Unfortunately this is true also. I have no answer to this problem other than to say, maybe we need to stop believing that education is a right forced upon all people. I don't know.
Yet, maybe a charter school, given the freedom to create and cast vision, implement programs, and operate in a much smaller environment, could overcome the contentiousness that too many students express towards their local schools. Again, I don't know.
This afternoon, an obnoxious little @#$! told me to get out of her face. One student was being restrained by security because she wanted to kick someone's ass and a crowd had gathered. I tried to help disperse the crowd and move students towards their classrooms. This student would have nothing of it. Her friend was being disrespected by security and she wasn't going to hear my calm pleas to move towards class.
At a charter school this wouldn't fly. At P.O.S.H.S, we have bigger problems.

c) that public schools hobbled by accounting rules focused on preventing cheating (and therefore increasing waste) are not allowed to take risks with the money they are given.

Here, I disagree with Joe. In Worcester, Mass. University Park Campus School has manged to overcome the restraints of the typical local urban public school. Great leadership and great influencers can overcome the long-held dogma of the local school district. I believe that great vision and great ideas can overcome the stubborness of the system.

...the loudest voices claiming that the public schools are failing don't really want the children of their maid to have as good an education as their own children. Believe me, the more we undermine our urban public schools, the more the powerful will use public money to find ways to withdraw their children into hyper-successful educational enclaves in order to make sure they are always several steps ahead of the children you and I teach.

This truth pisses me the F--- off. Sorry. I really get irritated by people like President Obama and others who claim to care about public education but wouldn't dare send their child to my public high school if they happened to live within its boundaries. Democrats and Republicans are both full of shit when it comes to education.
The Democrats, though, are the worst. Democrats spout all types of praise for public education, supporting the local unions and all. But they won't send their children to those same union run schools. At least Republicans don't pretend to support public education.

Okay, this ends today's Urban Crisis evaluation. What are your thoughts?


At 8:43 PM , Blogger SciGuy said...

A little off-topic, but as a Texas teacher I have a hard time relating to education reform stories that speak of the evil, all-powerful teachers unions.
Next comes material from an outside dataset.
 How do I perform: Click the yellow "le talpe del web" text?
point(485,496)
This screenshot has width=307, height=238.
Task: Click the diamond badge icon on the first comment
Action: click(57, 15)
Here unions provide liability insurance and a monthly magazine, that's about it... no collective bargaining, no ability to strike, etc. We sign a yearly contract with no guarantee of a job next year. Poor teachers can be non-renewed with a relatively minimal amount of effort and paperwork.

So why do we still have poor teachers in Texas? Why does Texas rank below almost half of the other states in some subject areas? Maybe I’m being too simplistic, but to me the answer is obvious. If you fire a poor or mediocre teacher, who are you going to replace them with? I’ve never worked (or even been personally aware of) a district with a surplus of excellent teachers just waiting to apply for positions. On the contrary, my school (one of the top middle schools in our district) often struggles to fill positions with qualified, competent teachers. Even we have to scrape the barrel sometimes. Because no matter what, 900 kiddos are showing up the first day of school to fill our main building and our 19 portables… We had better have someone at the front of the room when they arrive.

How do you think our poorer, struggling schools do attracting quality, competent teachers? They can’t and don’t.

Is this not a problem in other parts of the country as well?